→ Exercise objective
Please set down only the lines between the line containing "Weddings (104, 2228)" and the end of the records, inclusive, exactly as they stand.

→ Working data
·····

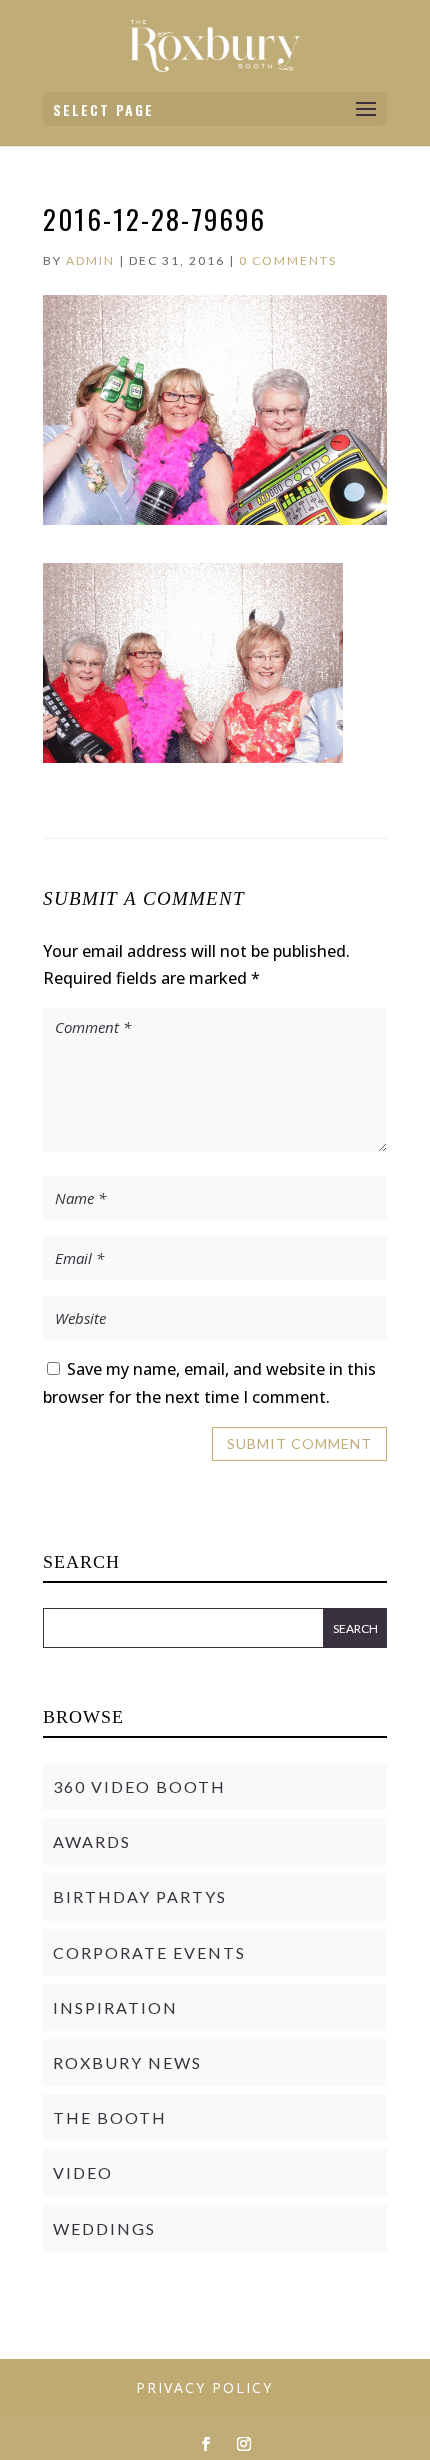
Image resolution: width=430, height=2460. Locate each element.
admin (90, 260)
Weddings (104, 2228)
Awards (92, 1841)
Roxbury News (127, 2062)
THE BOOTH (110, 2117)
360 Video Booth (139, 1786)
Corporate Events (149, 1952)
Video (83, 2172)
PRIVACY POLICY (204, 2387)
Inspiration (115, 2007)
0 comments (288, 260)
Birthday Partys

·····

→ Answer box
Weddings (104, 2228)
Awards (92, 1841)
Roxbury News (127, 2062)
THE BOOTH (110, 2117)
360 Video Booth (139, 1786)
Corporate Events (149, 1952)
Video (83, 2172)
PRIVACY POLICY (204, 2387)
Inspiration (115, 2007)
0 comments (288, 260)
Birthday Partys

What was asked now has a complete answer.